NOTE: This post may come across as mean. If you are of that opinion, you can suck-it.
So one of my dear friends joined OK Cupid a while back because it was free. However, in order for me to see (and laugh at and rate) the guys who contacted her, I had to join myself. Now, I did put that I was married, had two kids, and the only reason I had an account was because I wanted to see, laugh at, and rate the guys who contacted my dear friend. Despite this, every so often I receive “winks” from guys with really bizarre photos or a random email asking how Nut Milk taste. I thought I had turned most everything off so I wasn’t bombarded with OK Cupid spam, but apparently not. because freshly delivered to my inbox was an email congratulating me. Congratulations?!? What did I win? (cheese puffs, I hope!)

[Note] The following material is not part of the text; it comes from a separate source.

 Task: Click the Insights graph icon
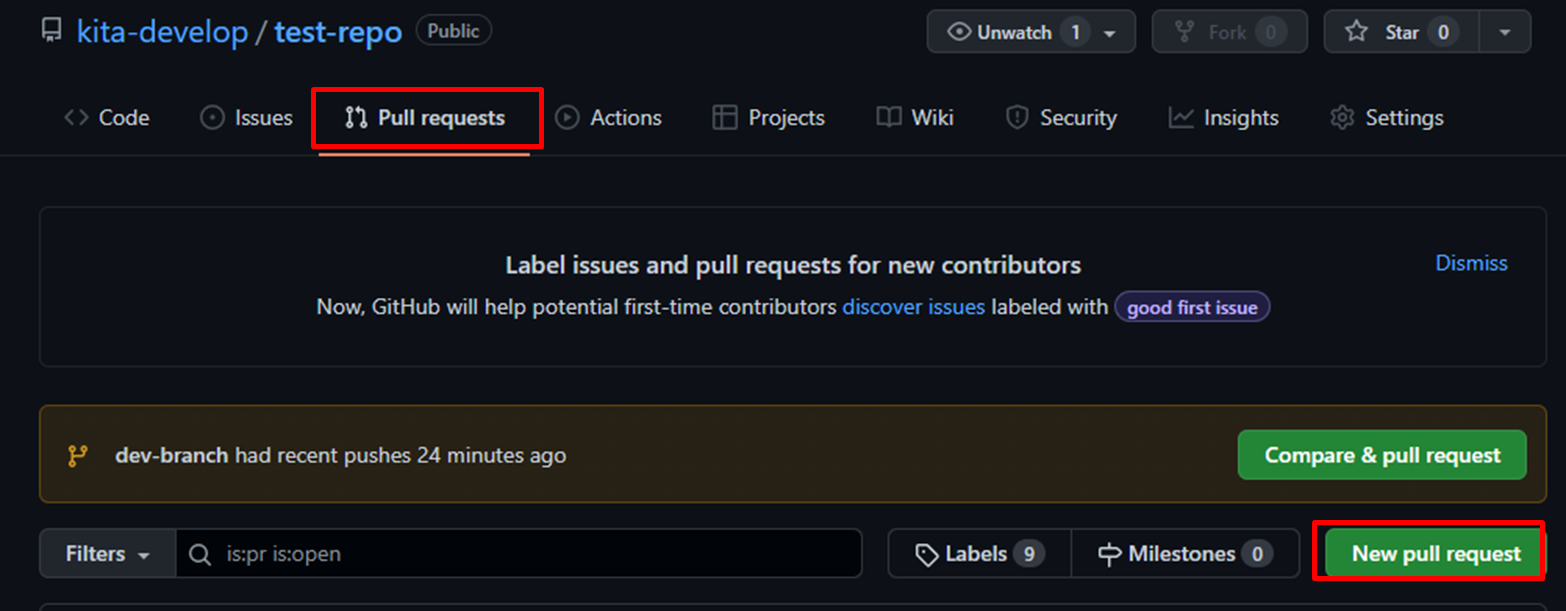[1181, 117]
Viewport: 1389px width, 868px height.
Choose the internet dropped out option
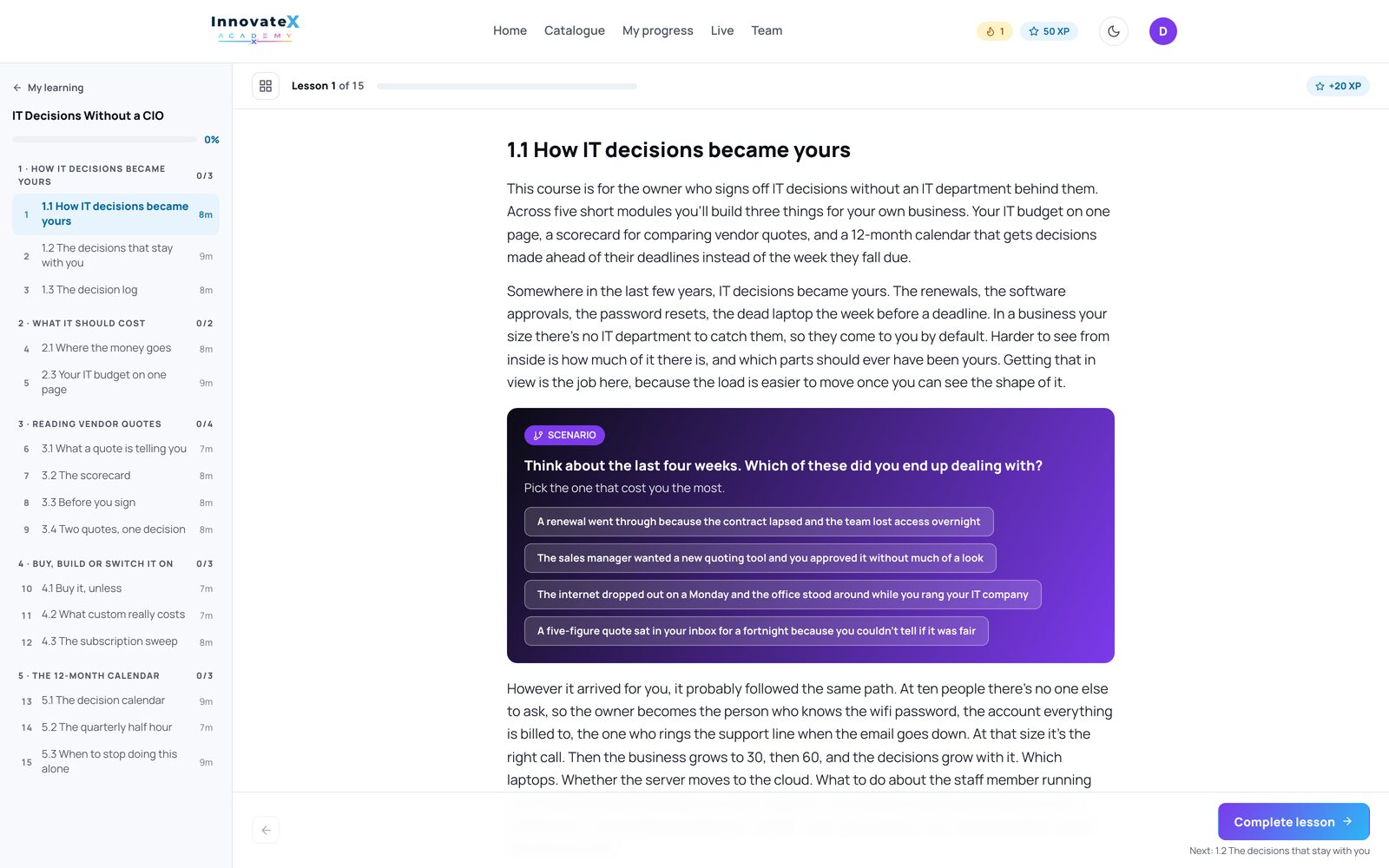(x=782, y=595)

No, Jessielah, you did NOT win any cheese puffs. Cheese puffs are bad for you, made from aliens, and leave neon orange stains on your couch, clothes, teeth, and whatever else they happen to come in contact with.
Congratulations because one of these nine men chose you on QuickMatch (which, according to my dear friend, is stupid and doesn’t work.)
3. What does Nut Milk taste like? Be specific, now, ’cause I’m a pervert.
6. It’s Dennis Quaid! Yeah!
8. How deep am I? Be careful, don’t drown in my ONE EYE!!!
9. A Shane Dundas look-a-like. Nice.
Can YOU guess which one chose me on QuickMatch? Five points to the winner!